··· DATA FOR ANALYSIS

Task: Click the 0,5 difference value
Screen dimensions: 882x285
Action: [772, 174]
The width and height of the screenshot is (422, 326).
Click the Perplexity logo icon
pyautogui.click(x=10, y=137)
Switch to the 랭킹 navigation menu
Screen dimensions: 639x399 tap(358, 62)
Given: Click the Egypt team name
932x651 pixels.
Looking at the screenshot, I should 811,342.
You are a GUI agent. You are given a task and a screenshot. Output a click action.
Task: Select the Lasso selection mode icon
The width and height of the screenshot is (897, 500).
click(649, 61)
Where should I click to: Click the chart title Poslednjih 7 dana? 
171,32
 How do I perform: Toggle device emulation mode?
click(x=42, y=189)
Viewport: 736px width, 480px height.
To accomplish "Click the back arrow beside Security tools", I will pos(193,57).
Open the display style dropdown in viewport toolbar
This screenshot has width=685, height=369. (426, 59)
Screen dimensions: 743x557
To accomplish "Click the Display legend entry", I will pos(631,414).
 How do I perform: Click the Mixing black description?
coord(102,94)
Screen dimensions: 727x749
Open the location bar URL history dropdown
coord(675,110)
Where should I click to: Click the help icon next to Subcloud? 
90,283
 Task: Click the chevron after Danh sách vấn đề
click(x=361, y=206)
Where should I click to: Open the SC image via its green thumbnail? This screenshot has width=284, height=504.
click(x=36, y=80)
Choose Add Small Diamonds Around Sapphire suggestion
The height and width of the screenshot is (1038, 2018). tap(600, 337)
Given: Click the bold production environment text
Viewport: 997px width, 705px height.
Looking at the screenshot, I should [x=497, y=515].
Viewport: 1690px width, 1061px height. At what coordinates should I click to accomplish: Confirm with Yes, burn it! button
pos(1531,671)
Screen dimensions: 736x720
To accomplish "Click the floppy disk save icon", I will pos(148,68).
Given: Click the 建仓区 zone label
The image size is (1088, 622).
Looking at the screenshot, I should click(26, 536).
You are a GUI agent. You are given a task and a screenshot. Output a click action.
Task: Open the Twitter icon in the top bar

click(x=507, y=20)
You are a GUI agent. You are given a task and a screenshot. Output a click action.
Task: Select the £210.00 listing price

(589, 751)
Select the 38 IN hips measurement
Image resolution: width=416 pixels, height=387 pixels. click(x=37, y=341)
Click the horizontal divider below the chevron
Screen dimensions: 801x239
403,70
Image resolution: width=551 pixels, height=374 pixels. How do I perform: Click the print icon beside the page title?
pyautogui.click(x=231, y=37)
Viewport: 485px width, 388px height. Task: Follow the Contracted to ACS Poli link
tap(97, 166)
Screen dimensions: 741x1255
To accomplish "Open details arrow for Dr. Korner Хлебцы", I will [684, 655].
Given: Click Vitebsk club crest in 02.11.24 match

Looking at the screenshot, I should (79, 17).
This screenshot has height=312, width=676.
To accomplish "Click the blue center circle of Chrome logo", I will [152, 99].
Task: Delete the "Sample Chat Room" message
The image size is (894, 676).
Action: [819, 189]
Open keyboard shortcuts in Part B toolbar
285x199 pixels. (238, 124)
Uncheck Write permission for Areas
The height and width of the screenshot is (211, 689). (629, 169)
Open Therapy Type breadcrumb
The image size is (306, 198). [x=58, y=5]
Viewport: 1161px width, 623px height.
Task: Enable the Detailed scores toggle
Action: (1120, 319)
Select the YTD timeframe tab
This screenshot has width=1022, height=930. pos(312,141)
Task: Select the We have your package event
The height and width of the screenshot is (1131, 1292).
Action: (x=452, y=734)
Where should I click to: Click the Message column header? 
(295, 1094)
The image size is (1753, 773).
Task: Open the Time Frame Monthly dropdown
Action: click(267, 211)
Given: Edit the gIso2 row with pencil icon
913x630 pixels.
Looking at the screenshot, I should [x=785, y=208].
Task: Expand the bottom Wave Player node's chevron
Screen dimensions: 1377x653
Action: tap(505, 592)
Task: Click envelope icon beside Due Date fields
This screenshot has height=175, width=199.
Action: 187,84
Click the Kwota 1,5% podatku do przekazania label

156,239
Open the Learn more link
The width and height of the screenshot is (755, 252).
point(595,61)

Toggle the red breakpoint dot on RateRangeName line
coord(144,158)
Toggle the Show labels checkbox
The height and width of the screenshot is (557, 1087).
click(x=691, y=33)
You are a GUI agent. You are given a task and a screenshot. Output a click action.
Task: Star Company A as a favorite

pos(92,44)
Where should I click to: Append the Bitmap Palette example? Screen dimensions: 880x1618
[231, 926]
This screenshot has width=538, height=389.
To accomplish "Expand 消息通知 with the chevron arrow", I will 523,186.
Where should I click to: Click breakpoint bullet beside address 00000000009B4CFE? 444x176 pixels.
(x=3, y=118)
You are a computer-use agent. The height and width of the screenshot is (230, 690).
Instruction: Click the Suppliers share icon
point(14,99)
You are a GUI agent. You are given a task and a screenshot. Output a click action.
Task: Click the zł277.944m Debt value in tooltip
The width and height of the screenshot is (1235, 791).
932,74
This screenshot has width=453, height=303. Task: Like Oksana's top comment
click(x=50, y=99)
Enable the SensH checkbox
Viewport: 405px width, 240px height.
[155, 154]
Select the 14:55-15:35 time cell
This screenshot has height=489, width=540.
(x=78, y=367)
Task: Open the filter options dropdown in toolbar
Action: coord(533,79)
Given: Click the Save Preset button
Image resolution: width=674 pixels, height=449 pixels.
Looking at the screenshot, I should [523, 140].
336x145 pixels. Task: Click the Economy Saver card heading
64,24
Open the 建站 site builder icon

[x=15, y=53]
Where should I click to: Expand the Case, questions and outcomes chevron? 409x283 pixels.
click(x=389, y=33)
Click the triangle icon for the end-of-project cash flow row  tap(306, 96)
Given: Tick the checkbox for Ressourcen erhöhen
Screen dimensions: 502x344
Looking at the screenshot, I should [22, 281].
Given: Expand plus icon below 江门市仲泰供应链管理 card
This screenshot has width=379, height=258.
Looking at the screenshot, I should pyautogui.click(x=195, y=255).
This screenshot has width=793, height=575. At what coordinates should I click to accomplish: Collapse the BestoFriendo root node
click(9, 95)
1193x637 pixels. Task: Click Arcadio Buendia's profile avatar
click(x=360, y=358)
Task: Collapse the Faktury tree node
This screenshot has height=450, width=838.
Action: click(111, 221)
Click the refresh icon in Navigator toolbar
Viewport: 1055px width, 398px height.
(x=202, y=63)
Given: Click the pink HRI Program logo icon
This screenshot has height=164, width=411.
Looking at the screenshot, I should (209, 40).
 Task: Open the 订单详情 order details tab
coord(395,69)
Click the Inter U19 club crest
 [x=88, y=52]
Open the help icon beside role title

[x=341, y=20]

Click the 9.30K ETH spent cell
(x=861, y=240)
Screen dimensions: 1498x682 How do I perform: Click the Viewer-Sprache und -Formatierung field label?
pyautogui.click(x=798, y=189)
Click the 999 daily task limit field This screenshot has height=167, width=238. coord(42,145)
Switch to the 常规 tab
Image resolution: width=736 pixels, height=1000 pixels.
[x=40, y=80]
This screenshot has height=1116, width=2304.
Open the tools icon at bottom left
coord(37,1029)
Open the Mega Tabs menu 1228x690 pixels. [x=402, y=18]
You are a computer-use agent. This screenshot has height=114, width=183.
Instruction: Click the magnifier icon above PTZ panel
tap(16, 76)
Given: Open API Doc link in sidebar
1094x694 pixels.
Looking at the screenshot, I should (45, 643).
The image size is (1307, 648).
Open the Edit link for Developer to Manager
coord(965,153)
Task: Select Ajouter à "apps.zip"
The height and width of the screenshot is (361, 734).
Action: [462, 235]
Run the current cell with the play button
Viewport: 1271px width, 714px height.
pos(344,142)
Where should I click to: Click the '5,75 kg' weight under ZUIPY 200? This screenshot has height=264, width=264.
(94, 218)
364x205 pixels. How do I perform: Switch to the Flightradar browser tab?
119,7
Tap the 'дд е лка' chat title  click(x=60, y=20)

······

TASK: Across all the records, find the lines containing the word "below" and reproduce each one.

COMPLETED TASK:
Click the horizontal divider below the chevron
Given: Expand plus icon below 江门市仲泰供应链管理 card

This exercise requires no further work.